Please retype the lines below from the line containing "The width and" through the end of the records, including both ends. Leave the pictures out.

═════ SUPPLIED ENTRIES

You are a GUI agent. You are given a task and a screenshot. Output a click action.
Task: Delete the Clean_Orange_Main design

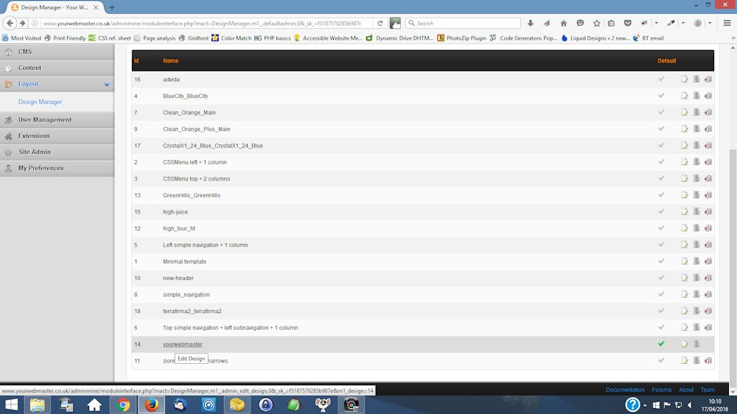coord(708,113)
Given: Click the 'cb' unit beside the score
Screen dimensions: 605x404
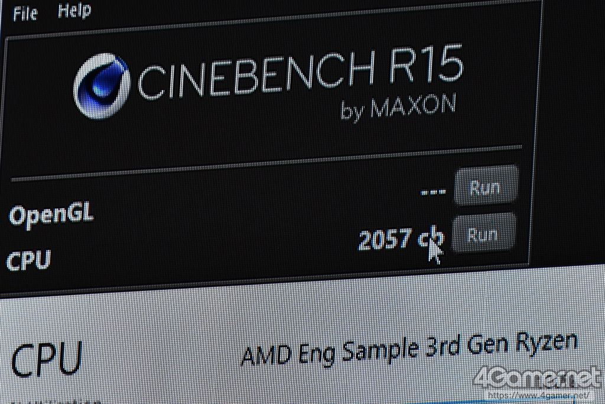Looking at the screenshot, I should pyautogui.click(x=431, y=238).
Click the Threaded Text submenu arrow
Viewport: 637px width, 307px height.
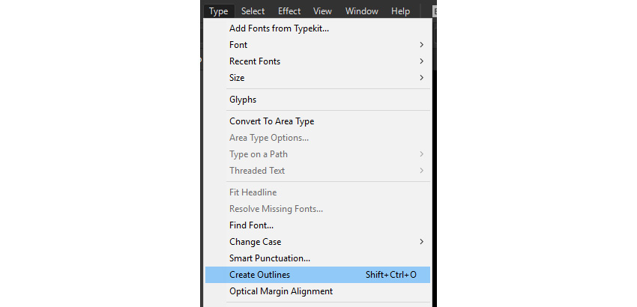[x=421, y=171]
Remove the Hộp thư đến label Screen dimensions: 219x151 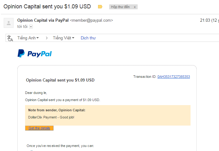[135, 7]
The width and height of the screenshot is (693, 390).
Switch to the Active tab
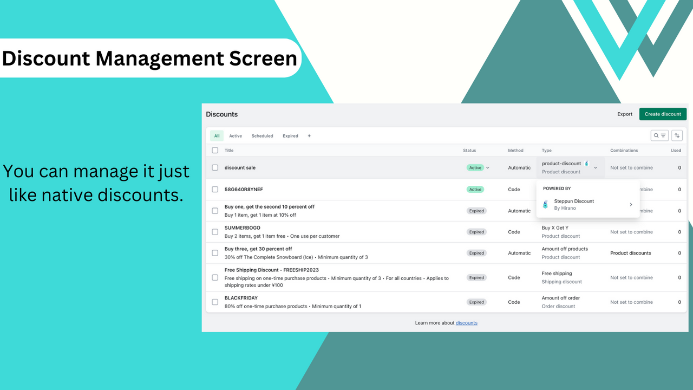[x=236, y=135]
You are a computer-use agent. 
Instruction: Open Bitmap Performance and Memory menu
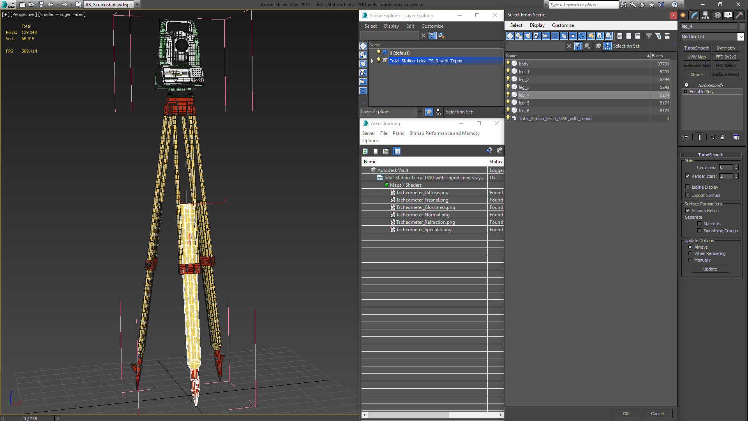coord(444,133)
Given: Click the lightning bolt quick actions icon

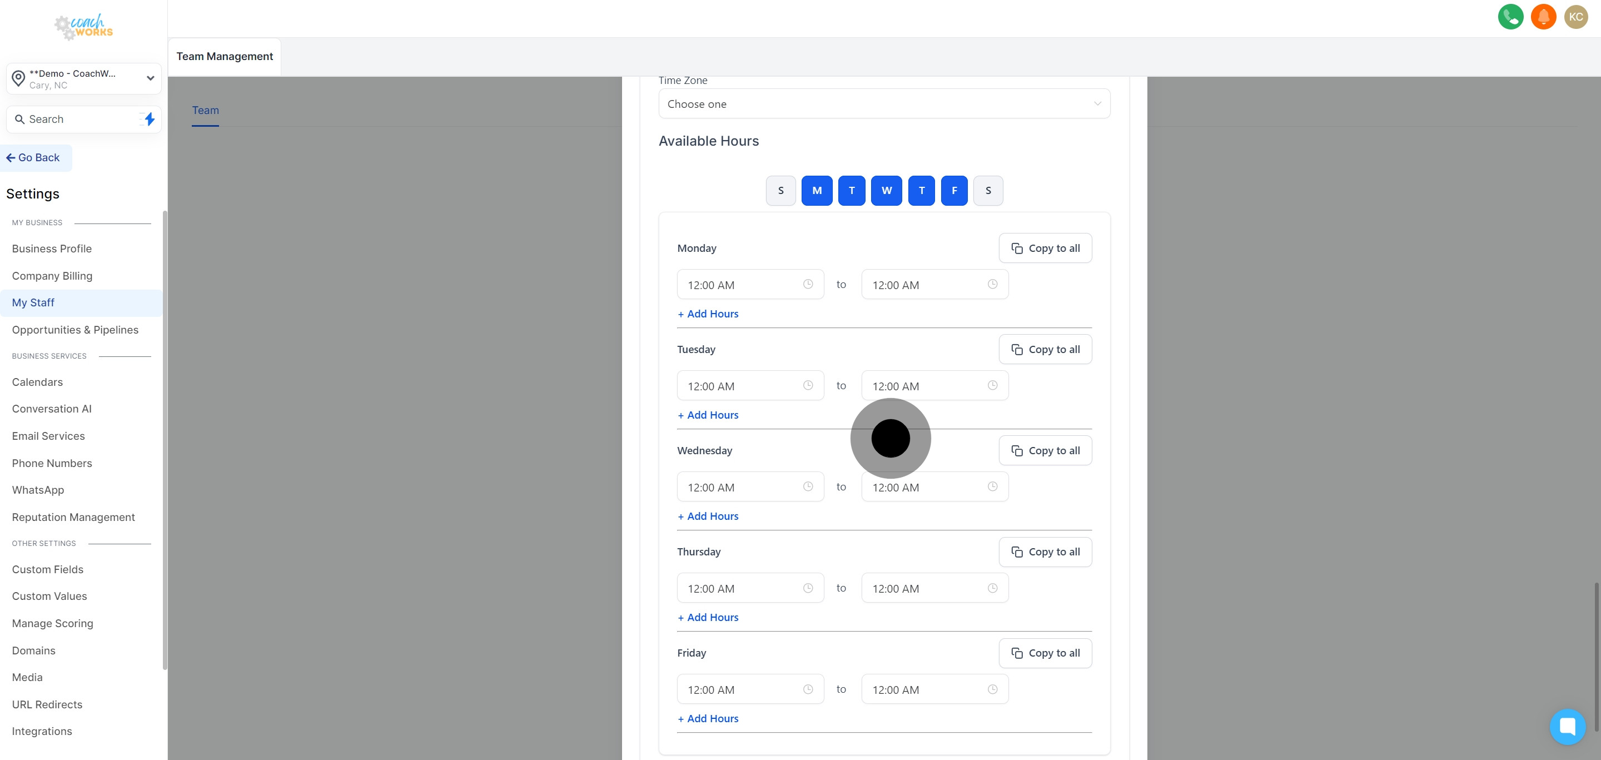Looking at the screenshot, I should [x=149, y=119].
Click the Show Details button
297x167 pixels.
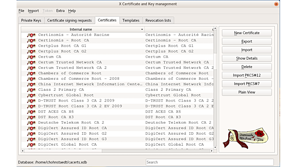246,58
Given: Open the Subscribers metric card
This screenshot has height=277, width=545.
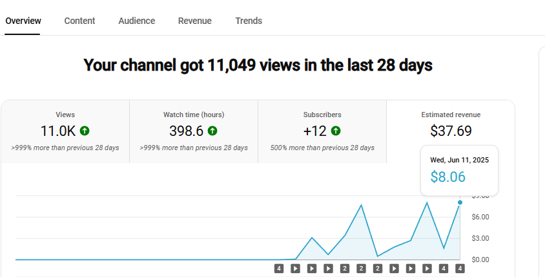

══════════

→ TASK SOLUTION:
The width and height of the screenshot is (693, 390).
Switch to the Active tab
[x=236, y=135]
You are a computer-use agent. 
Instruction: Open Bitmap Performance and Memory menu
coord(444,133)
Given: Click the lightning bolt quick actions icon

Looking at the screenshot, I should [x=149, y=119].
Click the Show Details button
297x167 pixels.
246,58
Given: Open the Subscribers metric card
This screenshot has height=277, width=545.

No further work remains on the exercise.